Showing @ Filmhouse, Edinburgh, Fri 20 Apr only
Elio Petri / Italy / 1970 / 112 mins
Imagine an episode of Columbo directed by Luis Buñuel where the dishevelled ‘tec never turns up (probably car trouble), leaving it to the killer’s own arrogance to run its course. You’ve gone some way to picturing Elio Petri’s 1970 Best Foreign Language Oscar winner.
The heart of this movie is power: political, sexual and personal. Gian Maria Volonté’s head of homicide (just promoted to chief of the political police) murders his mistress and plants clues to his own guilt, assured his colleagues will never arrest him because he is, as the title suggests, above suspicion.
Made at a time when Italy was in the greatest political turmoil since the days of Mussolini, with daily strikes and demonstrations, this is a (sometimes not very subtle) satire of the corruption and vested interests at the heart of Italian politics and society. What makes it work beyond this level is Petri’s almost psychedelic direction and Volonté’s astonishing performance – part Il Duce, part toddler with too little sleep.
Through flashbacks, we begin to understand that there’s more, or should that be less, to this murder than meets the eye. And the reveal of Volonté’s motive is probably Petri’s most successful brickbat hurled at the powers that be.

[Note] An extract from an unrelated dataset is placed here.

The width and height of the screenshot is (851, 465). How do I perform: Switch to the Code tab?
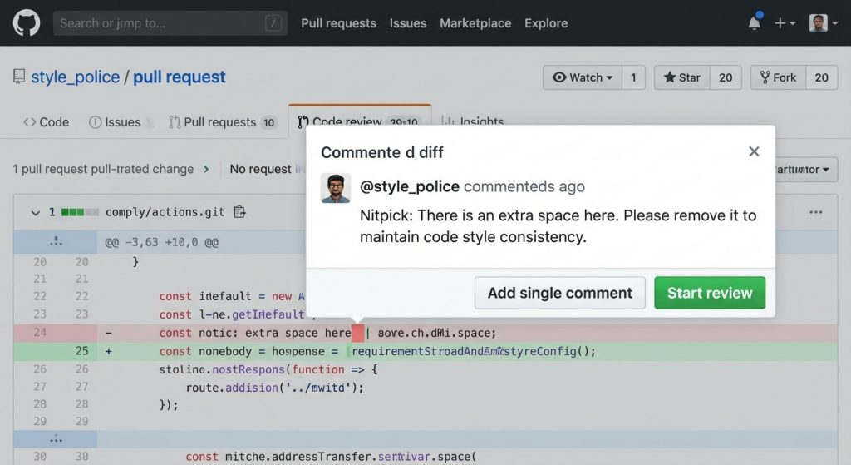(x=47, y=122)
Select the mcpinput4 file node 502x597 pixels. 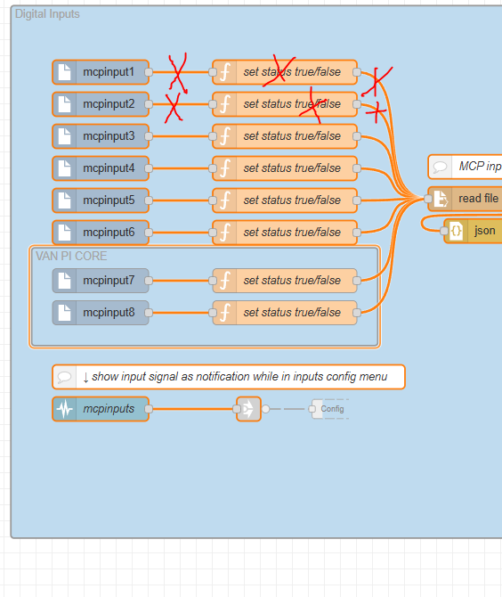101,168
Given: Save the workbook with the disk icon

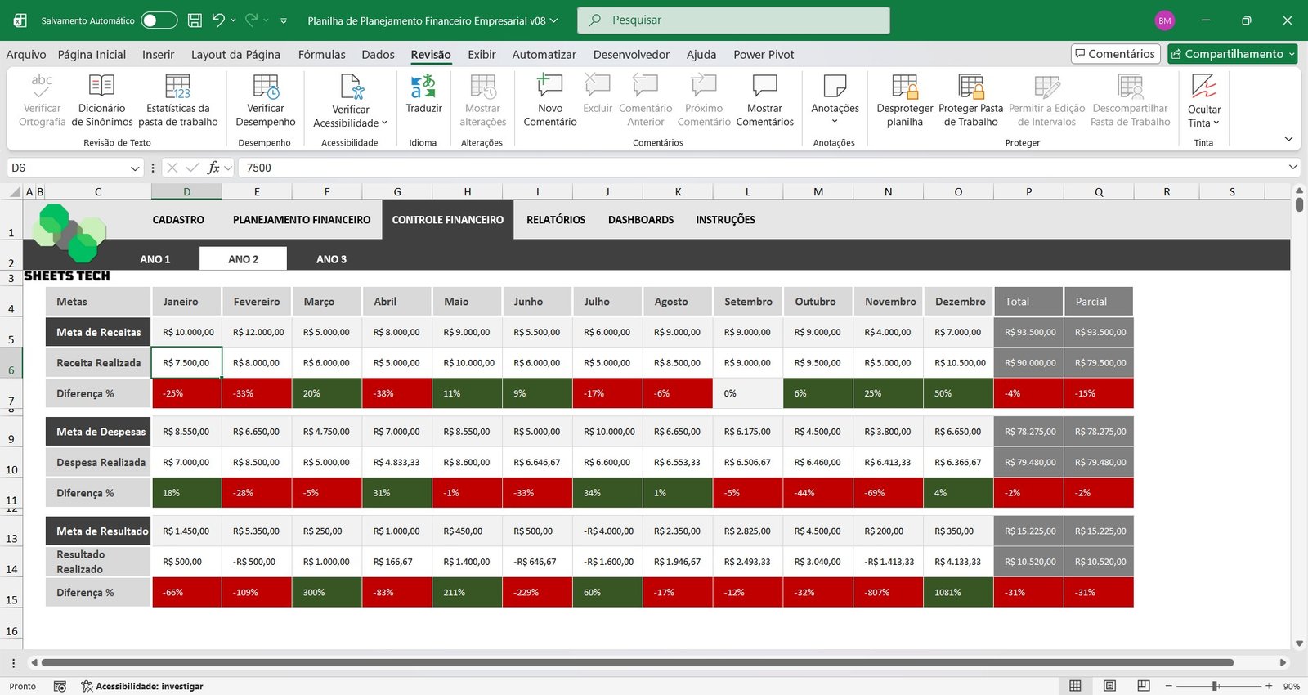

The exhaustive ending both impresses and makes you realise there was a time when Oscar voters made genuinely brave decisions. Stylistically of course, this is a film of its time. But politically, there are clear parallels between then and now, with anger and idealism clashing with the forces of control – although hopefully the naïveté of waving Mao’s Little Red Book has long gone. If much of this film’s power has been diminished over the last 42 years, thanks to the sad fact that in some ways little has changed, Investigation, unlike so many other films that have walked away with golden statuettes, is still worth uncovering.
Reviewed as part of the Italian Film Festival 2012 @ Filmhouse.